Manual inspection of a random sample (20-50 chunks) is the first step. Look for chunks that start or end mid-sentence, contain garbled table or code fragments, or are too short to be meaningful. Automated evaluation: use an LLM (Claude Haiku is cost-effective) to score chunks on coherence (1-5) and completeness (1-5) and identify specific issues. Track these scores as metrics in your CI pipeline - if a document processing change causes average coherence to drop, it's a regression. Downstream evaluation: the strongest signal is retrieval accuracy on a golden question set. If adding a new chunking strategy improves retrieval accuracy on your test questions, that is more meaningful than any chunk-level quality metric. Both matter: chunk-level quality catches systematic failures early, retrieval accuracy confirms real-world improvement.
Q6: What is semantic chunking and when is it worth the extra cost?
Semantic chunking embeds each sentence of the document and identifies topic transition points by looking for drops in cosine similarity between consecutive sentence embeddings. Sentences within a semantic unit are grouped together into a chunk; a new chunk starts when the topic changes. The advantage is that chunks map to conceptual units rather than arbitrary sizes - a semantic chunk about "connection pool settings" will contain exactly the text discussing that concept, no more and no less. The cost: you must embed every sentence during indexing (N times more embedding calls than fixed-size chunking), and you must tune the similarity threshold for your domain. It is worth the extra cost for long, multi-topic documents where the topic boundaries are clear and the questions are about specific subtopics. For short, focused documents, the benefit is marginal. For code or tables, it does not work well at all.
Q7: How do you make a document ingestion pipeline idempotent?

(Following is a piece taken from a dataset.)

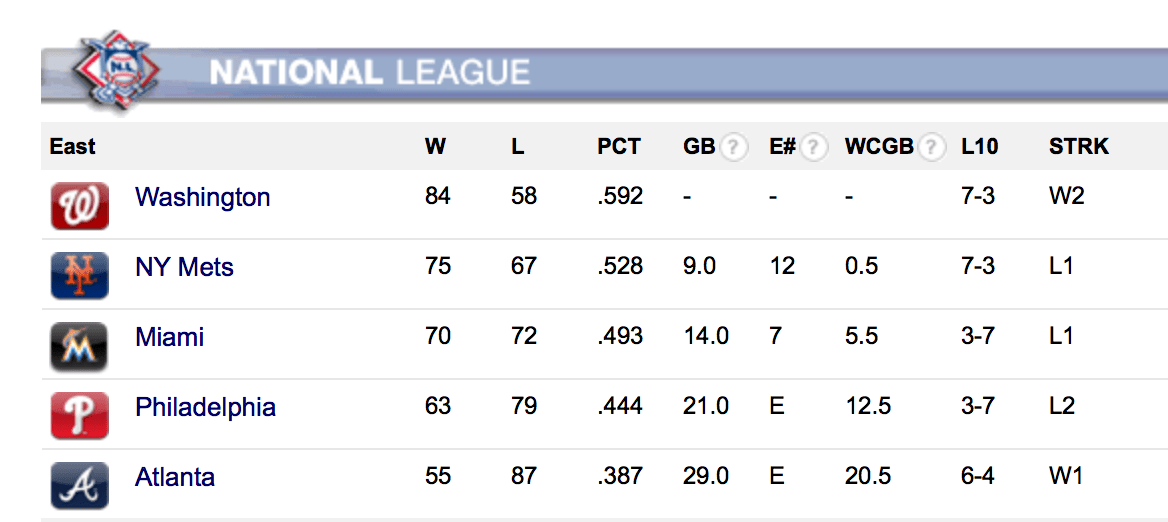Click the Washington Nationals team logo
This screenshot has width=1168, height=522.
pos(79,205)
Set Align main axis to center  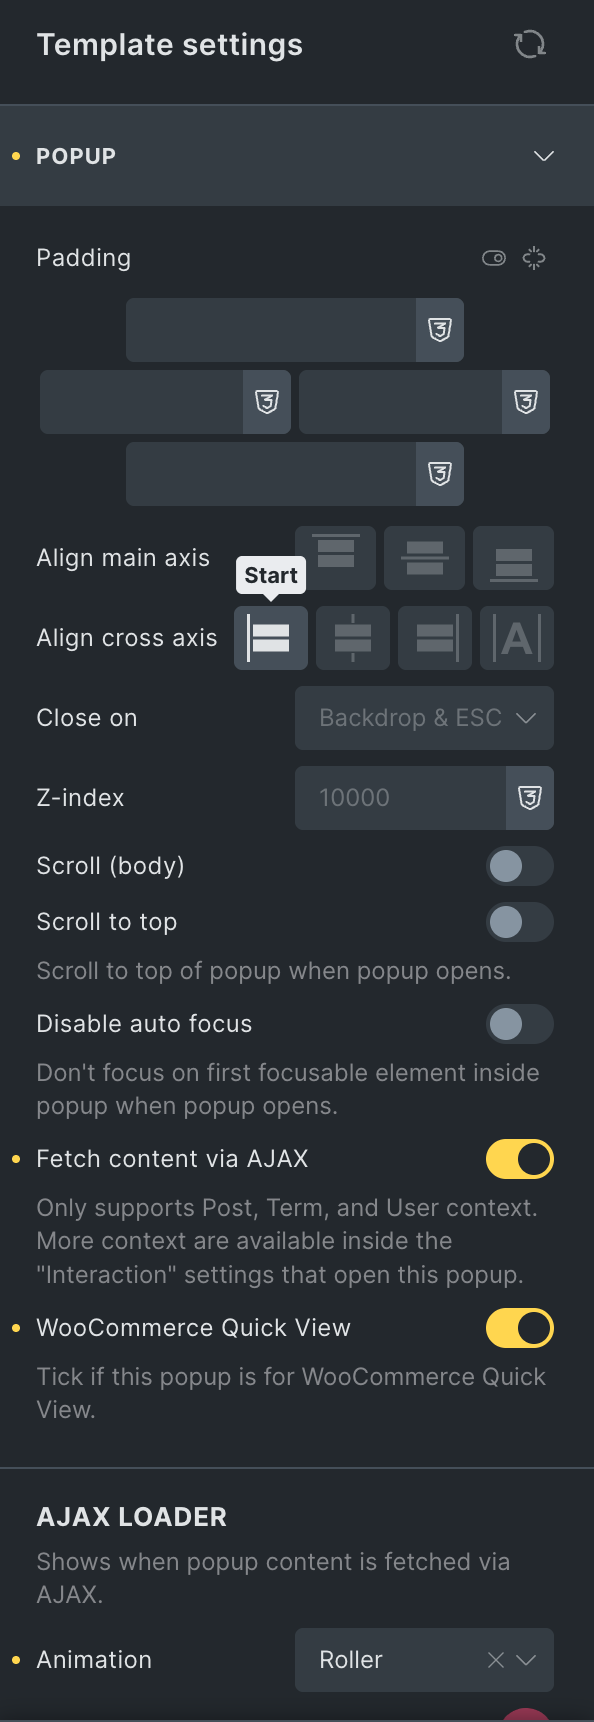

Idempotency means re-processing the same document produces the same result and does not create duplicates. The key design decisions: (1) Compute a stable doc_id from a hash of the document's content (not its file path, which can change when files are moved). Use sha256(content[:2000]) or similar. (2) Before inserting new chunks, delete all existing chunks in the vector store with the same doc_id. Most vector stores support delete_by_metadata({"doc_id": doc_id}). (3) Use a separate ingestion tracking table (in PostgreSQL or similar) that records doc_id, ingested_at, chunk_count, and content_hash. Before processing a file, check if the content hash has changed - if not, skip re-ingestion. (4) For large-scale pipelines, use a task queue (Celery, Temporal) with task deduplication to prevent simultaneous re-ingestion of the same document if two workers pick it up at once.